▸ **EXERCISES TO COMPLETE**:
[a] In the abstract on morin and tardive dyskinesia, what dose and schedule of haloperidol were given to the mice?
[b] Condense the paragraph beginning "Antipsychotic treatment with classical neuroleptics" in the abstract on morin and tardive dyskinesia into a short bulleted list that keeps its main facts.
[c] Using the abstract on morin and tardive dyskinesia, explain in one to three sentences why the authors conclude that morin is beneficial against haloperidol-induced damage, and state the likely mechanism they give.

▸ **DOCUMENT TEXT**:
Morin Attenuates Haloperidol Induced Tardive Dyskinesia and Oxidative Stress in Mice.

Antipsychotic treatment with classical neuroleptics in humans can produce a serious side effect, known as tardive dyskinesia (TD). TD, is most serious iatrogenic movement disorder, has been tentatively associated with nigrostriatal dopaminergic supersensitivity and with oxidative stress in brain region and the complete pathophysiology is still obscure. In the present study we investigated the effects of co-administration of morin (30 mg/kg b.w, for 14 days) and haloperidol (HP) (1.0 mg/kg i.p, once daily, for 14 days), as well as the effects of 14 days treatment with this dose of morin after withdrawal from HP in mice. Administration of HP led to significantly increased oxidative stress, reduced antioxidants, dopamine level and condensed behavior patterns (vacuous chewing movements (VCMs), narrow beam walking, akinesia, hang test and stride length measurement), reduced nigrostriatal dopamine transporter (DAT), vesicular monoamine transporter 2 (VMAT 2) and increase the inflammatory marker β-actin expressions. Pre-treatment with morin significantly reduces oxidative stress, improves dopamine level, ameliorate motor behavior and reversed expression of DAT, VMAT 2 and β-actin in striatum. These results indicate that morin have beneficial role in mitigating HP-induced damage of dopaminergic neurons, possibly via its neuroprotective and its antioxidant potential.

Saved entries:
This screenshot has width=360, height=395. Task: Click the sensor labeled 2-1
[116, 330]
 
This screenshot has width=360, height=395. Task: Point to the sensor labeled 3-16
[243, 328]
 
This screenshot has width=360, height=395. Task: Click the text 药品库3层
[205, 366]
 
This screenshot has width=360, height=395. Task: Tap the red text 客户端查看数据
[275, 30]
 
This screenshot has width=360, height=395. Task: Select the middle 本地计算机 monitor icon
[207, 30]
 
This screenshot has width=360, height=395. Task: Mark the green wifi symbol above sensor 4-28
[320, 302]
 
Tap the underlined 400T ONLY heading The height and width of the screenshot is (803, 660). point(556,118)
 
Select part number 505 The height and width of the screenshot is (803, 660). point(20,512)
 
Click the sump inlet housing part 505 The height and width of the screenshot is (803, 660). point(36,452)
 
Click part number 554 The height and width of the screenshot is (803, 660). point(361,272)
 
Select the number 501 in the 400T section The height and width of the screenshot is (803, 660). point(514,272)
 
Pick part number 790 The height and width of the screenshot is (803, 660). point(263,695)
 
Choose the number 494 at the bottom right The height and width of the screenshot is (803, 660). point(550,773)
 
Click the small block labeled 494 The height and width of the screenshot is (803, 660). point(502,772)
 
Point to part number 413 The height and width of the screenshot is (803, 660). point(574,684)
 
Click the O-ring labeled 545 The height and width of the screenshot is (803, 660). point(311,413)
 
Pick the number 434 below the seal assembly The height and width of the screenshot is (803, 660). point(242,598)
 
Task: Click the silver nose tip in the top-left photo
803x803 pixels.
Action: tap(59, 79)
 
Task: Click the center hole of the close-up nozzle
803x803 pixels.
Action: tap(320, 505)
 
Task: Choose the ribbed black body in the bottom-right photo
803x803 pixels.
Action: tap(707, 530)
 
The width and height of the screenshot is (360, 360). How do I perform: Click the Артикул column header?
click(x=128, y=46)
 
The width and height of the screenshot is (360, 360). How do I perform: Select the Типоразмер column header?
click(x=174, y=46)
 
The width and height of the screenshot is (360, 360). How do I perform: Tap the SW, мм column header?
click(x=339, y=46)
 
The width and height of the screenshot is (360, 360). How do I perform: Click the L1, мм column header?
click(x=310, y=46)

▸ **RESULTS BY TASK**:
[a] Haloperidol was given at 1.0 mg/kg i.p., once daily, for 14 days.

[b]
- Classical neuroleptics can cause tardive dyskinesia (TD), the most serious iatrogenic movement disorder.
- TD has been tentatively linked to nigrostriatal dopaminergic supersensitivity and brain oxidative stress. Its full pathophysiology remains obscure.
- The study in mice tested two regimens. Morin (30 mg/kg b.w.) was co-administered with haloperidol (HP, 1.0 mg/kg i.p. daily) for 14 days. Morin was also given for 14 days after withdrawal from HP.
- HP increased oxidative stress and reduced antioxidants and dopamine.
- HP impaired behavior, measured by vacuous chewing movements, narrow beam walking, akinesia, the hang test and stride length.
- HP lowered DAT and VMAT 2 and raised β-actin expression.
- Morin pre-treatment reduced oxidative stress, improved dopamine levels and motor behavior, and reversed the DAT, VMAT 2 and β-actin changes in the striatum.
- Morin appears to protect dopaminergic neurons from HP-induced damage, possibly through its neuroprotective and antioxidant potential.

[c] Pre-treatment with morin significantly reduced oxidative stress, improved dopamine levels and ameliorated motor behavior in haloperidol-treated mice. It also reversed the expression of DAT, VMAT 2 and β-actin in the striatum. The authors attribute this protection of dopaminergic neurons possibly to morin's neuroprotective and antioxidant potential.